AYŞE NUR OKTAY, JAMES E POLLI
Turkish Journal of Pharmaceutical Sciences - 2025;22(4):270-278
Objectives Norvir® oral powder [ritonavir (RTV)] employs polyvinylpyrrolidone/vinyl acetate as the polymer to formulate an amorphous solid dispersion. Its oral absolute bioavailability is 70% in the fasted state, and it has negative food effects. The aim of this study was to perform in vitro dissolution of Norvir® powder and Wagner-Nelson deconvolution of in vivo data under fasted, moderate fat, and high fat conditions in order to elucidate the relevance of in vitro dissolution testing.

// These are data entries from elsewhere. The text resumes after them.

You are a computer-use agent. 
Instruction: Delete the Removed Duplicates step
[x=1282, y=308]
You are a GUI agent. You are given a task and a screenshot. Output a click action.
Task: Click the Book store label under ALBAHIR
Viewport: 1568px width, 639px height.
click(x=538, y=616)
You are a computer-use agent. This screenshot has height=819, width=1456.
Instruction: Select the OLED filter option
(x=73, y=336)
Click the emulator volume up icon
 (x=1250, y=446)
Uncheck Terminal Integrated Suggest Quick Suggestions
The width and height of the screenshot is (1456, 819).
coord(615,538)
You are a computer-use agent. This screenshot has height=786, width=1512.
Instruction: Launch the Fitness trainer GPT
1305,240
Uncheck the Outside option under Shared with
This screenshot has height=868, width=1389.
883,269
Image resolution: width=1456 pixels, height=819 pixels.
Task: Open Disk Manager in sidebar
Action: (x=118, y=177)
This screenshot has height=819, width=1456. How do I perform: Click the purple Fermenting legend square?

Materials and Methods In vitro dissolution of Norvir® oral powder was conducted, and the human pharmacokinetic data of Norvir® powder were obtained from literature, under fasted, moderate fat, and high fat conditions. Wagner-Nelson deconvolutions were performed. The absolute fraction absorbed (Fa) profiles were compared to the in vitro dissolution (Fd) profiles. Levy-Polli plot analysis was also conducted. For each pharmacokinetic condition, a scale factor was estimated to approximate the extent to which in vitro dissolution needed to be slowed down to mimic in vivo dissolution. RESULTS Qualitatively, there was a large difference between in vitro and in vivo dissolution. In vitro dissolution showed 98% release in 5 minutes. Meanwhile, from Wagner-Nelson analysis, only 5.5% of the drug dissolved (and absorbed) in vivo in 5 min under fasted conditions. It was not until 2 hr that 49% of the RTV dose dissolved (and was absorbed) in vivo. In vivo, moderate fat and high fat conditions were even slower in producing a certain effect. The Levy-Polli plot exhibited a “reverse-L” profile. It was concluded that such rapid in vitro dissolution did not mimic the in vivo dissolution of RTV. In vitro dissolution needed to be slowed by 100-fold for fasting. CONCLUSION Biopharmaceutic consideration of in vitro dissolution, in vivo pharmacokinetics, and deconvolution analysis indicated that in vitro dissolution was “too rapid” to adequately mimic in vivo dissolution. Findings suggest greater inspection of in vitro methods for poorly water-soluble drugs, especially those drugs where in vivo absorption is expected to be rate-limited by dissolution.